In asking that question, we can then ask “will swordsmanship training make me a better swordfighter?” The answer to that is invariably “yes”, assuming a decent teacher or group or school.

And the question after that is “will becoming a better swordfighter make me a better person?” That can only be answered by the whisperings of your own heart. If I didn't believe that the answer is often “yes”, I wouldn't teach swordsmanship for a living.

I extend the exact same logic to anyone and everyone, regardless of size, age, (dis)ability, or any other thing. And it makes me furious beyond reason to think how the assumptions of the question, and the frequency with which it's asked, imply that women are so generally assumed to be ‘weak', ‘incapable', or in some critical way inferior.

I've taught a few people to shoot pistols, including my sister and my best friend. My best friend is an experienced martial artist, stuntman, bodybuilder and all that.
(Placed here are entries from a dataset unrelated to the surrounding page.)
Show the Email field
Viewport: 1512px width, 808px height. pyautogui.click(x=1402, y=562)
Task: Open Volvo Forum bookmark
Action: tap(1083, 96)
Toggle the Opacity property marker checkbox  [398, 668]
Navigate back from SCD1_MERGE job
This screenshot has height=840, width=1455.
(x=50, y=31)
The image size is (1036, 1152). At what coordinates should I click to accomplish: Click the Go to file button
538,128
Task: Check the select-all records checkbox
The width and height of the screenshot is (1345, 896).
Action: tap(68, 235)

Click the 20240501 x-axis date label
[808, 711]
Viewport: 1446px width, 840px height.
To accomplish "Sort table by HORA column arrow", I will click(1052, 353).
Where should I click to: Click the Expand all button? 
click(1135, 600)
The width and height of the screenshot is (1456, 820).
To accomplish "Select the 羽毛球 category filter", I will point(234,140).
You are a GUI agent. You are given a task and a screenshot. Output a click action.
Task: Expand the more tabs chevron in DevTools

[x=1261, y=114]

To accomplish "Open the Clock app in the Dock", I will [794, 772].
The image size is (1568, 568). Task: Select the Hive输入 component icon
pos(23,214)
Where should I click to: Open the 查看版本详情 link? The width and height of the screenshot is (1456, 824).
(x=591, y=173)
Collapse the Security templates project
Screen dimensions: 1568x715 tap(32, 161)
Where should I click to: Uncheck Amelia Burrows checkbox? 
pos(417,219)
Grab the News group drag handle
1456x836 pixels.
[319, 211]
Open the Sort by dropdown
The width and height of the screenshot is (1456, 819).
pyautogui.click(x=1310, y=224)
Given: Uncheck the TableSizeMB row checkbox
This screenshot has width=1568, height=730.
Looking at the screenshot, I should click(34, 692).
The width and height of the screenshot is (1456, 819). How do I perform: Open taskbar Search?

My sister is a copywriter, with no weapons training or combat training of any kind. My best friend is the only person I've ever seen who actually managed to hit both the floor and the ceiling of the range in the same session. My sister got every shot onto the paper at 25 metres, first with a .22, then a 9mm, and then we had some fun with bigger calibres.

The difference? My friend has seen just about every action movie ever made, and couldn't help acting the shooting. My sister just did everything exactly how I told her to do it, as best she could. Guess which one I'd rather have show up to a sword class?

You might also find these posts on these related topics interesting:

Women's Class (regarding gender-segregated classes)

Swords do not discriminate. Neither should swordsmen. (regarding trans swordspeople)

Gay marriage in Finland? About bloody time. (regarding, you guessed it, gay marriage in Finland)




I'm sure you have an opinion: do share!

7 Responses

  1. I’m hardly considered Mr. SJW, but even being a fairly old-fashioned lad I find it hard to understand how anyone can think women have any disadvantage or posit the query…even the brawn argument falls down when you watch the skinniest weed (as I was) trounce people twice their size or weight. The pointy metal thing and its study is an equalizer like no other. The initial question is very silly.

    Good writing, ye covered all the important things well, as ever.

  2. Swords certainly go some way to leveling the playing field, but the fact remains that pound for pound, women do not generate as much power as men. This means that they will be slower and if you can execute a technique faster than the opponent, you are already at a significant advantage.
    Not that this should stop anyone (male or female) from picking up fencing, as there will *always* be someone better/faster than you :).

  3. Jacob Schmidt: Yes, bigger and faster people will always beat your ass, your point being? I really don’t understand your need to point that out that women are slower and weaker on average than men. Especially after an article that practically says that it doesn’t matter that much. I’m sure women in general are used to this kind of attitude in martial arts and know the average power/weight/speed ratio well without you repeating that. Stop and think for a while how would it affect your training if you were told constantly that whatever you do, there’s always people who will beat the crap out of you. True, but not relevant in everyday training. Possibly not very good for your training motivation.

    1. Except, the article is wrong. It *does* matter. It is not just about skill.
      As for the comment about someone will always be better, it’s a reminder to keep your ego in check.

  4. In regards to you follow up question “will becoming a better swordfighter make me a better person?”I’d like to throw in a Bruce Lee quote “All types of knowledge, ultimately mean self knowledge.” The path of acquiring any skill will lead to a better understanding of self and then, hopefully, make you a better person.

    1. Knowledge –> Self knowlege –> [some missing steps] –> better person is a common concept no one could prove until now. I’d be sceptical, Especially if there is no definition of ‘better’.